Alla riunione del Consiglio di Sicurezza erano presenti anche il segretario generale Guterres e l’avvocato attivista Amal Clooney. Il primo ha denunciato che «nonostante numerosi sforzi, la violenza sessuale continua a essere una caratteristica orribile dei conflitti in tutto il mondo» e che spesso, addirittura, «è usata deliberatamente come arma di guerra». In molti Paesi questa gravissima forma di sopruso è strettamente collegata a una mentalità tipica di alcune culture, basata sulla discriminazione sessuale a danno delle donne, tanto che si registra, proprio in queste aree, una diffusa impunità rispetto a tale crimine, spesso nemmeno denunciato. Infine Guterres ha incoraggiato il Consiglio di Sicurezza a lavorare insieme per «garantire la punizione degli autori e il sostegno completo ai sopravvissuti».

Anche Amal Clooney ha fatto sentire la sua voce: «Sebbene la bozza sia un passo avanti, soprattutto nella misura in cui rafforza il regime di sanzioni per coloro che commettono tali crimini, bisogna andare oltre. Se questo organo non può prevenire la violenza sessuale in guerra, deve almeno punirla. C’è un’epidemia di violenza sessuale e la giustizia è l’antidoto.
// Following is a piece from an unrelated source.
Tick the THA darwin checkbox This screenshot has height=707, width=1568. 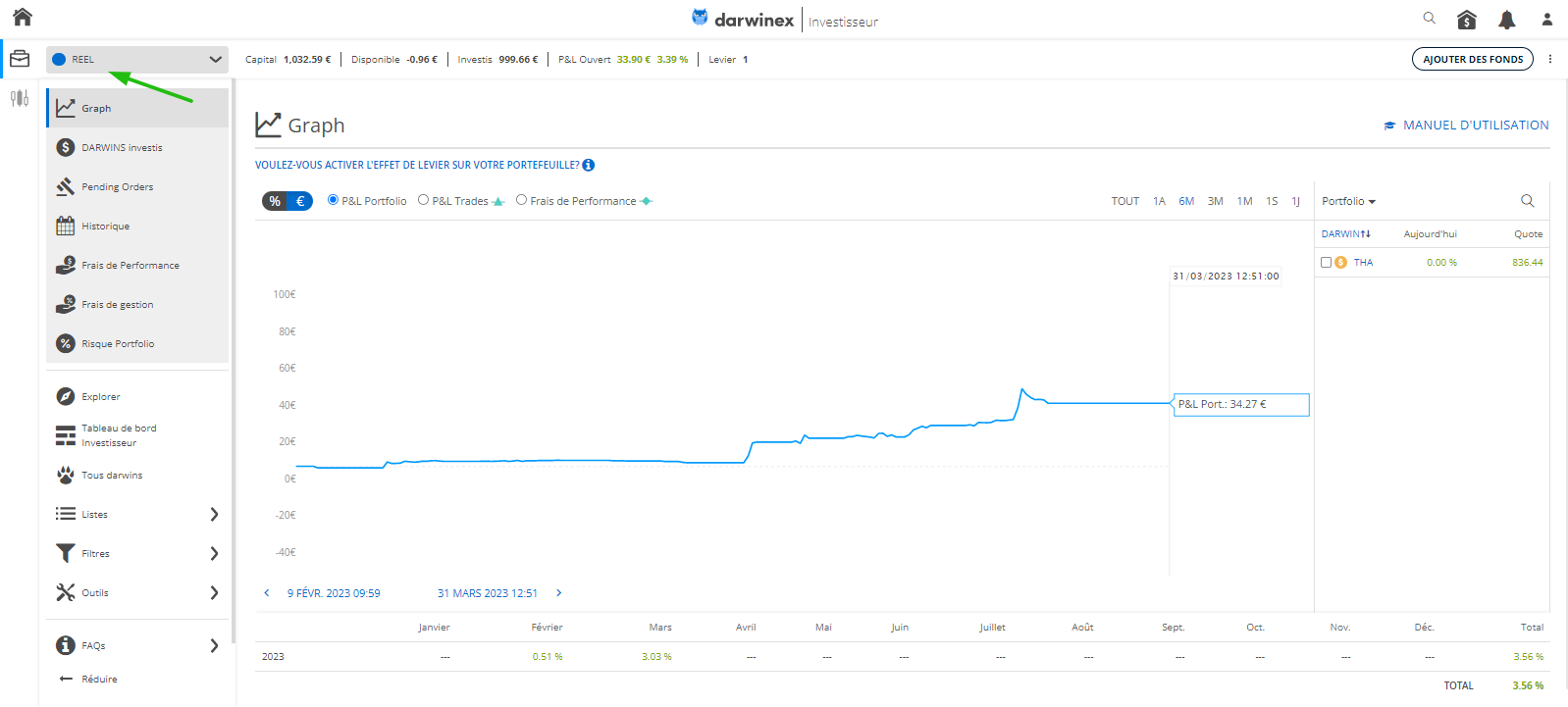pos(1326,263)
È il momento di farla diventare la vostra priorità e onorare davvero sopravvissuti come Nadia Murad che hanno già sofferto troppo». E ci sembra davvero che questa Risoluzione proponga come antidoto la giustizia, e una giustizia a 360 gradi, capace di proteggere anche gli ultimi anelli di questa catena di atrocità che sono i bambini non nati, spesso vittime silenziose, anzi vittime “sacrificali” di aberrazioni di cui non sono responsabili e di cui, anzi, rischiano di diventare innocenti capri espiatori.